Gli studenti per la morte

Il sondaggio ha coinvolto 29mila medici ed è la più grande rilevazione mai effettuata sul tema nel mondo della sanità britannica. Il 39% dei medici si è dichiarato contrario a una modifica della legge in chiave pro-eutanasia, mentre l’11% si è detto indeciso. La domanda successiva però era «Sareste disponibili a prescrivere farmaci che causano la morte?» e qui solo il 36% dei medici pro-eutanasia ha risposto affermativamente.

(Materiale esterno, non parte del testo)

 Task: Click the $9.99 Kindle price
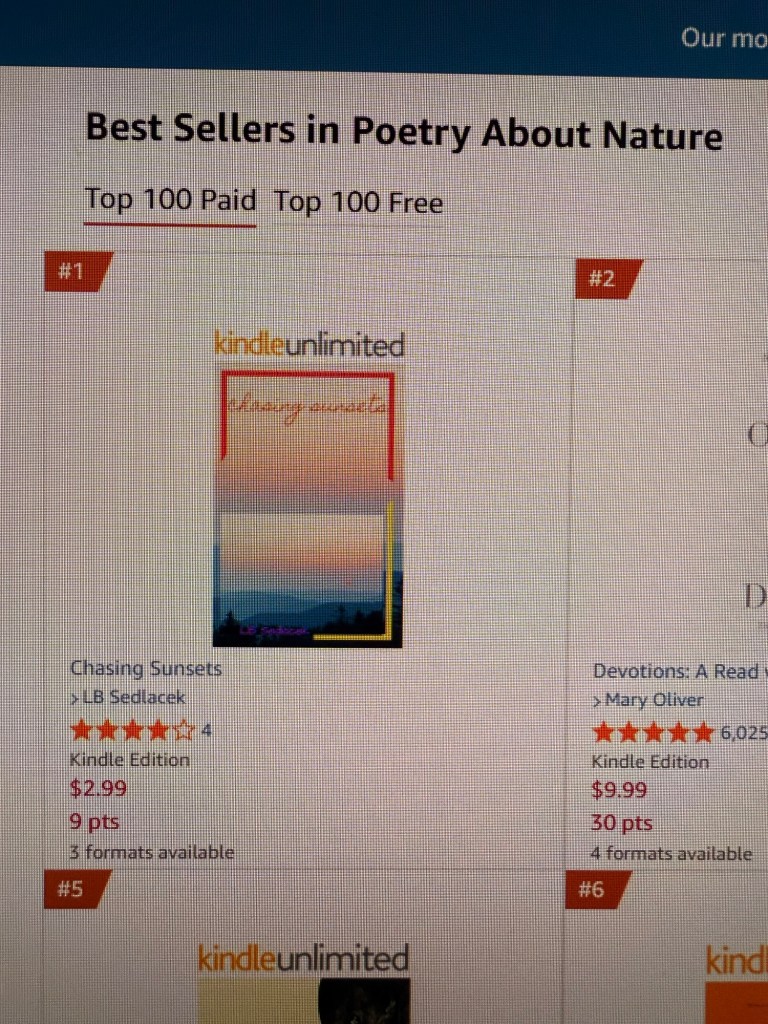619,790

Tra chi ha risposto al sondaggio la percentuale più alta dei favorevoli all’eutanasia si è registrata tra studenti di medicina e medici della terapia intensiva. I medici di base e i medici delle cure palliative si sono invece dichiarati in modo quasi compatto contrari all’eutanasia. Un dato che il dottor Gordon Macdonald, di Care Not Killing, commenta così: «Ancora una volta sembra esserci una differenza tra medici praticanti e non praticanti. I medici impegnati nella cura degli anziani e dei malati terminali, che lavorano nelle cure palliative, nella medicina geriatrica e nella medicina generale, continuano a opporsi al suicidio assistito e all’eutanasia».

Di posizione completamente opposta è sir Richard Thompson, ex medico della regina Elisabetta, secondo il quale i dottori avrebbero il dovere morale di accompagnare i pazienti verso una fine controllata e dignitosa.

La morte diventa “buona”

Ci sono espressioni curiose, espressioni non casuali, espressioni che ritornano: «qualità della vita», «morte dignitosa», «libertà di scelta». Nel caso del piccolo Charlie Gard, la sua «qualità della vita» non era sufficiente e perciò è stato “giusto” accompagnarlo verso una morte dignitosa. Charlie era affetto da deplezione del DNA mitocondriale, una malattia grave e rara: una malattia inguaribile, a oggi, ma non incurabile. Charlie non riusciva a esprimersi con tutti i vocalizzi che caratterizzano i bambini, Charlie aveva bisogno di un ventilatore che ne aiutasse i polmoni a fornire tutto l’ossigeno necessario, Charlie veniva nutrito attraverso un sondino.

I suoi giovani genitori, Connie e Chris, trascorrevano le giornate accanto a lui, avevano persino trasformato la sua stanza d’ospedale in un regno fatato, con lucine colorate e personaggi delle favole ovunque. Charlie era ricoverato al GOSH, il Great Ormond Street Hospital, uno degli ospedali britannici più prestigiosi. E proprio questi medici prestigiosi hanno deciso un giorno che la vita di Charlie avesse una qualità troppo bassa. Dunque questa vita doveva terminare. Per Charlie si è mosso il mondo. Manifestazioni, monumenti illuminati d’azzurro, il centralino del Vaticano in tilt con migliaia di telefonate che chiedevano un intervento della Santa Sede, il presidente degli Stati Uniti d’America, Donald J. Trump, che si dichiarava pronto a fornire trasporto aereo e cure sperimentali. Ma tutto questo non è bastato.

Cosa c’è dietro al silenzio

Mentre il premier britannico, Theresa May, terminava le vacanze in un lussuoso hotel a Sirmione, il piccolo Charlie veniva trasportato in un hospice segreto. Qui è stato privato del ventilatore che lo aiutava a respirare. Qui è morto soffocato tra le braccia dei genitori, straziati dall’impotenza.

La «qualità della vita» è stata valutata da medici e giudici, la sua «morte dignitosa» è stata il soffocamento, la libertà di scelta è stata l’imposizione dell’eutanasia di Stato, come ha scritto Assuntina Morresi. Un finale drammaticamente simile a quello scritto per Alfie Evans l’anno successivo, ancora una volta su decisione di medici e di giudici. La legge sull’eutanasia non c’era, eppure queste vite sono state spezzate. La legge sull’eutanasia non c’è oggi, eppure il 50% dei medici si dichiara favorevole. Ma allora è lecito pensare che le orribili morti di Charlie e Alfie non siano le uniche? Che ci sia una prassi, non scritta e non dichiarata, che giustifichi o e addirittura promuova l’ipocritamente detta «buona morte» in caso di malattie inguaribili?